Wednesday, September 16, 2020

Scoreboard


When you go to a game and arrive late, what's the first question you ask, "What the score?" The scoreboard clearly shows where each team stands at any point in the game. What if there was no scoreboard and no score? What if the players just ran the ball back and forth? Wouldn't be enjoyable would it. Its the struggle that we cheer on.

The same can be said for your personal life. Throughout my life I have had various scoreboards. Grades are a common scoreboard in school. Retirement targets are a common scoreboard for those later in life. But you can have scoreboards for anything you are intentionally trying to improve.

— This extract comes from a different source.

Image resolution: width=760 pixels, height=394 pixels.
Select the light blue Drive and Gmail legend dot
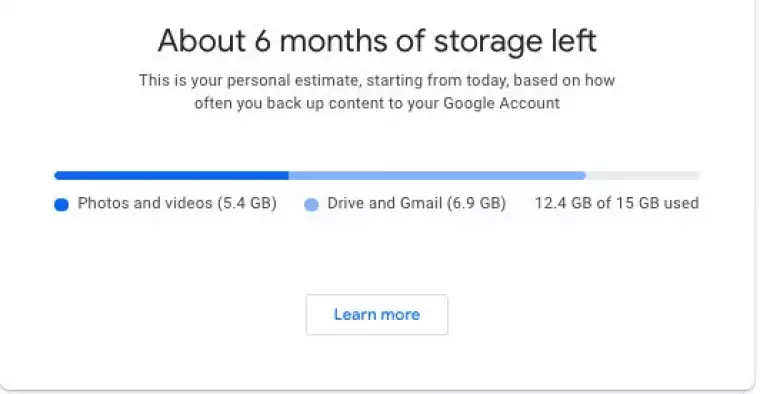click(311, 205)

When we were working toward eliminating our debt, we had a scoreboard that showed our progress and we put it on the bathroom mirror so every day we could see the score. We've also done the bathroom mirror scoreboard saving up for a new vehicle and buying a house. When you can see where you are and see progress (or the lack of it) its motivating.

I've also had personal scoreboards. I track my reading (thank you GoodReads.com for having an annual book reading challenge) and my running (miles per week, pace, etc). My phone helps me with scoreboards for steps taken, calories burned, diet components, stairs climbed, water consumed, blood pressure, weight, as well as a host of other health metrics. All of these are scoreboards. They tell us where we are at and how much progress we are or are not making.

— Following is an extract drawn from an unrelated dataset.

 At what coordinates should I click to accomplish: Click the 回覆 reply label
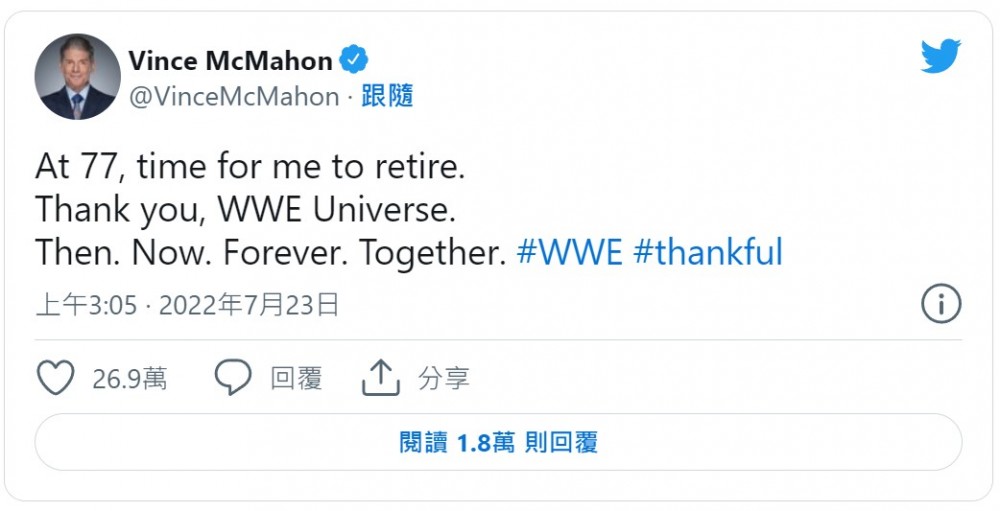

The nice thing about a scoreboard is that it keeps you from deceiving yourself. I've heard it said that people always underestimate their expenses and overestimate their bank balances (thank goodness for apps to check your bank balance). Having a scoreboard that you check regularly can help keep your goals in the foremost of your thoughts.


There is a trick, however, to picking the right scoreboard. For instance, when I started running I wanted to track how much weight I lost so I weighed myself daily. The problem is when you run, you can easily gain more weight in muscle than you lose in fat. So when trying to lose my belly, weight may not be the best (or at least the only) scoreboard. So I started measuring my waist as well. 

As you can see on the chart, there were times when my weight was flat, but my waist was shrinking (November to December or March to April). It was also hard to hide from the scoreboard when the pandemic hit. Suddenly all my health habits were thrown into disarray as days blended into weeks waiting for the pandemic to pass. It wasn't until July that I realized that it wasn't just going to pass and I needed to make some changes (July and August were my first 100 mile months).

Without the scoreboard, I probably wouldn't have redoubled my efforts to continue to make progress. And without the correct scoreboard, I would probably have been discouraged when all my running led to no weight change, or redoubling my efforts led to very little weight loss. But because I had another scoreboard that helped me get a better view into the progress I was actually making towards my real goal (better health), I can see that I am losing more belly (and actually at my lowest point in a long time).

The other warning about scoreboards is to make sure you are paying attention to the actual goal and not just putting pointless points on the board. My goal is health, not weight loss or belly loss. If those scoreboards were to become too important to me, I may do things that actually damage my health, like starving myself to lose ten pounds a week.

So figure out what kind of scoreboard will help you stay motivated and see progress towards your goals, and then put it in front of you every day.